I thought this was a cool question that I have not seen on the site and thought I would share.
Recall that the infinite symmetric group can be described in the following way: $S_{\infty}=\bigcup_{n \in \mathbb{N}}{S_n}$. Moreover, $\sigma \in S_{\infty}$ if then $\exists N \in \mathbb{N}$ such that $\forall n > N$ $\sigma(n)=n$. Prove that $S_{\infty}$ has ICC property.
Also, prove that for $n \geq 2$, $\mathbb{F}_{n}$ is an ICC group.
On
For the first question, note that the fixed point set $\mathbb{N}^g = \{n\in \mathbb{N}:\, gn = n\}$ has $\mathbb{N}^{g^h} = h^{-1}(\mathbb{N}^g)$ for $g, h\in S_\infty$.
For the second, fix $g\not =1$ in $F_n$ with $n \geq 2$, and choose $h\in F_n$ with $h\notin\langle{g}\rangle$ and $g\not\in \langle{h}\rangle$. (To prove that such an $h$ exists, use word-length to show that the latter condition holds for only finitely many $h$.) If the set $\{g^{h^n}:\,n \geq 0\}$ is finite, then $g^{h^n} = g$ for some $n$; that is, $[h^n, g] = 1$. Hence $\langle{h^n, g}\rangle$ is abelian, contradicting the fact that any subgroup of a free group is itself free.

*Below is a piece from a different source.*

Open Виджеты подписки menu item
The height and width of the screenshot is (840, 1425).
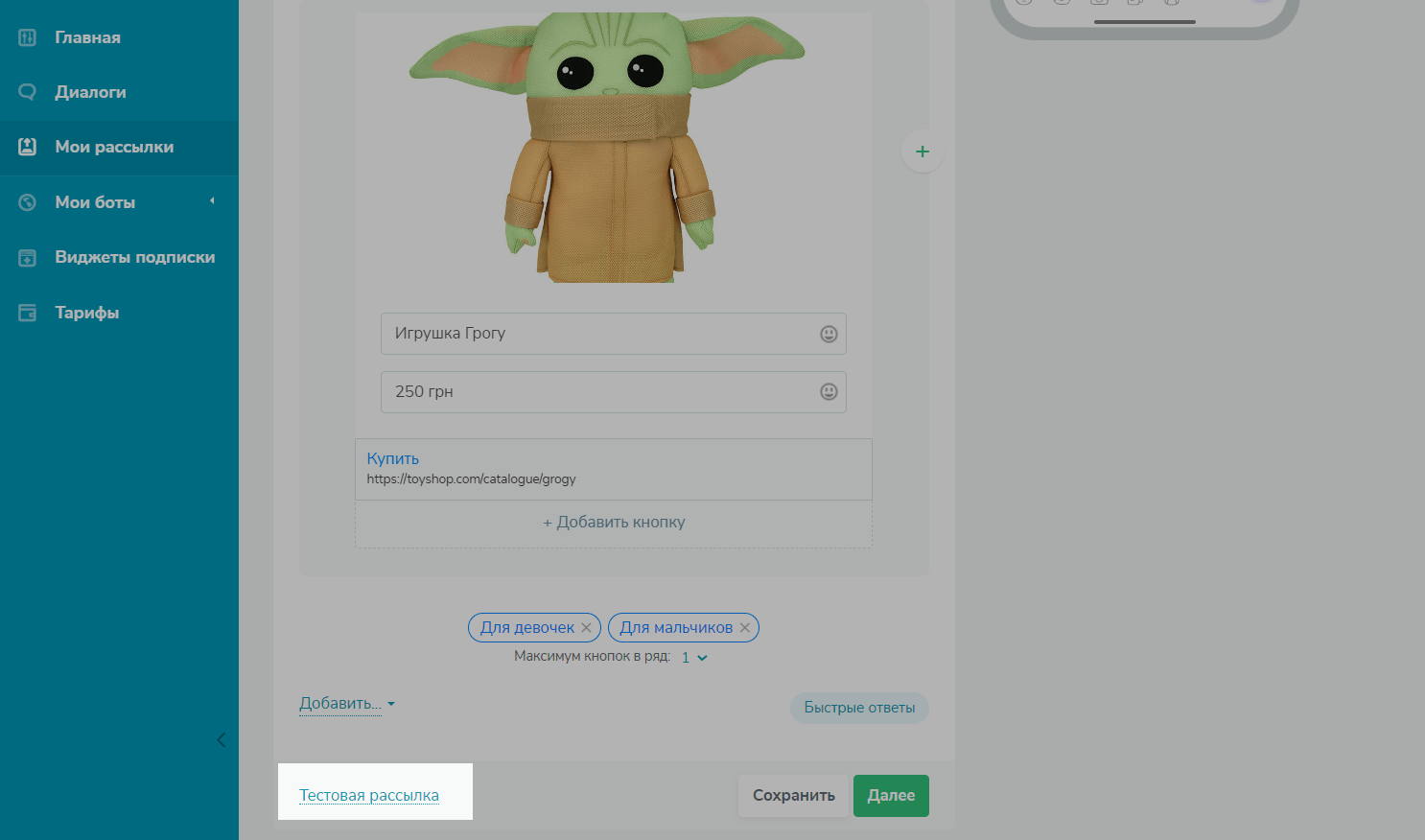pyautogui.click(x=134, y=257)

For $S_{\infty}$ we will prove this in the following way: let $e \neq \sigma \in S_n \subset S_{\infty}$ such that $\sigma(i) \neq i$. For $j > n$ let $s_j$ be a permutation swapping i and j. We will prove that $|\{s_j \sigma s_j^{-1}: j > n \}|=\infty$. Since $\{s_j \sigma s_j^{-1}: j > n \} \subset \{g \sigma g^{-1} : g \in S_{\infty}\}$.
Say $\sigma(i)=k$ where $k \leq n$. Then we have that $\sigma s_j^{-1}(i)=k$ and $\sigma s_j^{-1}(j)=i$ and $\forall N > n$ $\sigma s_j^{-1}(N)=N$. Then consider $s_j \sigma s_j^{-1}(i)=i$ and $s_j \sigma s_j^{-1}(j)=k$. In other words as we let j vary for all $j > n$ we end up with distinct permutations in the conjugacy class sending j to k. Hence, we conclude that $|\{s_j \sigma s_j^{-1} : j > n\}|=\infty$ and thus $S_{\infty}$ is ICC.
Recall that $\mathbb{F}_2 = \langle a,b : \text{ a and b have no relations.} \rangle$. We have 4 options on the how reduced words end in the group; namely with $a^{k},b^{k},a^{-k}$, and $b^{-k}$ where $k \geq 1$. For example say that $w(a,b)$ ends with $a^{k}$ then it is not hard to see that conjugating by $g=b^{n}a^{k}$ for $n \geq 1$ gives distinct reduced words ending in $b^{-n}$. If our reduced words are of the form $w(a,b)=a^{k},b^{k},a^{-k},b^{-k}$ the same trick will work. Thus, we conclude $\mathbb{F}_2$ is ICC. This approach can be generalized for $\mathbb{F}_n$ where $n \geq 2$ and noting that we have 2n options for how a word can end in $\mathbb{F}_n$. Thus, we conclude that in general, $\mathbb{F}_n$ is ICC.